**DATA LISTING**
--- START ---
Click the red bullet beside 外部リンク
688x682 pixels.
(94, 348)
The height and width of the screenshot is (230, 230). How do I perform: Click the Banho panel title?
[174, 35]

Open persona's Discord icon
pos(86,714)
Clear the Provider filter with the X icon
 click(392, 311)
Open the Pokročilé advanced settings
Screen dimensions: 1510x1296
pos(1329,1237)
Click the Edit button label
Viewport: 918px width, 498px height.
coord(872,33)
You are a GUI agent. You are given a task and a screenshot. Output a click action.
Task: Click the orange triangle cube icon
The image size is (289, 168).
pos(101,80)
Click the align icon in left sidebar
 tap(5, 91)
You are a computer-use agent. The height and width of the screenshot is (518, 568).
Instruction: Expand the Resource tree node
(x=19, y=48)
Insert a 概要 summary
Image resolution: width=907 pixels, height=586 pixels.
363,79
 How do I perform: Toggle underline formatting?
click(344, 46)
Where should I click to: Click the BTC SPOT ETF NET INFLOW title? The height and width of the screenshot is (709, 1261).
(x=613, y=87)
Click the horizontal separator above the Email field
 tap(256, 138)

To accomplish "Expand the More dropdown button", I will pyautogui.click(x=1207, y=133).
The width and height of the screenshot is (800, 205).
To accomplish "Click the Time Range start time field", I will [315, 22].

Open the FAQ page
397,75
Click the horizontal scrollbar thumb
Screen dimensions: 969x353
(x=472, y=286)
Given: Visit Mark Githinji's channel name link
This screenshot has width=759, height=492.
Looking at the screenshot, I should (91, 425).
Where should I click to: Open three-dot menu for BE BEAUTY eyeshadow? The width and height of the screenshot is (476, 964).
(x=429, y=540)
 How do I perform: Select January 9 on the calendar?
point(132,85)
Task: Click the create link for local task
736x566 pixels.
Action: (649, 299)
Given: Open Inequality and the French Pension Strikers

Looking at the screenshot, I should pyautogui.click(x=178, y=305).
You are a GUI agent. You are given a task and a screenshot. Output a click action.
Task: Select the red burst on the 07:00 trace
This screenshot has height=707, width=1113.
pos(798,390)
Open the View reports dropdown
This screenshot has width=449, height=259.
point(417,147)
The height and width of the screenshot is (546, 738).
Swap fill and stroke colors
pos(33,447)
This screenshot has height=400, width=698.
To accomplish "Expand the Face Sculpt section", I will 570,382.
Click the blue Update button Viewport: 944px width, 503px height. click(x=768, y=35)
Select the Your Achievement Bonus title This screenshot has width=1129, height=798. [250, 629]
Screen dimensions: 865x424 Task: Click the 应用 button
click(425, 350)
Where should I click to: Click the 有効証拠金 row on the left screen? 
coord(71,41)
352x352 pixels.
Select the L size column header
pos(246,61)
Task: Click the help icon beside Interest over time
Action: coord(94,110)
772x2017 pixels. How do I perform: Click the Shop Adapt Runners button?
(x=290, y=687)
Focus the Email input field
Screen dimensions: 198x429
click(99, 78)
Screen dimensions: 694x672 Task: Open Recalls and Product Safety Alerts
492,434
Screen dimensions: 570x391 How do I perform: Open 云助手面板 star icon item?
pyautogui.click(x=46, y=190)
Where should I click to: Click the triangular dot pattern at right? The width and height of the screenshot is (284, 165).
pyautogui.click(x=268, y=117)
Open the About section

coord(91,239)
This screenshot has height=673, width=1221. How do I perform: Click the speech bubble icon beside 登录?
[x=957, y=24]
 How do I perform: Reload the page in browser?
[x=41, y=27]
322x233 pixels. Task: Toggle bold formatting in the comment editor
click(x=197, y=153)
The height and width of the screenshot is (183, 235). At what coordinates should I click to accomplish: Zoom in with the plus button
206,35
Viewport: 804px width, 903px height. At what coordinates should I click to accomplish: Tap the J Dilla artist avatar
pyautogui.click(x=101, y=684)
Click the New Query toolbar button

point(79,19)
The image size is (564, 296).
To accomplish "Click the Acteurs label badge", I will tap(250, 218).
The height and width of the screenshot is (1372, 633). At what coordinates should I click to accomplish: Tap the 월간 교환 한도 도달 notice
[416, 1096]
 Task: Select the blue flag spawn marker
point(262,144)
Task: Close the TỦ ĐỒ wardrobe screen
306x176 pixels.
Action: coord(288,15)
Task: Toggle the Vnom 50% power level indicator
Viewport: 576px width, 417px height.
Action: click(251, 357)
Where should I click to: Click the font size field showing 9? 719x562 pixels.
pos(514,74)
--- END ---
**REQUIRED ACTION**
All lines containing "link" in the material above should appear in your reply, copied exactly.

**TASK ANSWER**
Given: Visit Mark Githinji's channel name link
Task: Click the create link for local task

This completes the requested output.